### RECORDED INFORMATION
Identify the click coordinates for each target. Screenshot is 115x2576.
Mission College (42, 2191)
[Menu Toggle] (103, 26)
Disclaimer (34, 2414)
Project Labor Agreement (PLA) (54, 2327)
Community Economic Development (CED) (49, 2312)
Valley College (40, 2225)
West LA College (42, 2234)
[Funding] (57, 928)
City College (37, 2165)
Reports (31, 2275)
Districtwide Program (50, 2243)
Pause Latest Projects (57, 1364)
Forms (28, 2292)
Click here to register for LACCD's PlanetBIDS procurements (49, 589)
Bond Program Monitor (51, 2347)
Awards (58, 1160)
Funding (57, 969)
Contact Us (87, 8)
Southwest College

### EXERCISE DESCRIPTION
Go through the listing above and return each line that includes the word "College".

### REPLY
Mission College (42, 2191)
Valley College (40, 2225)
West LA College (42, 2234)
City College (37, 2165)
Southwest College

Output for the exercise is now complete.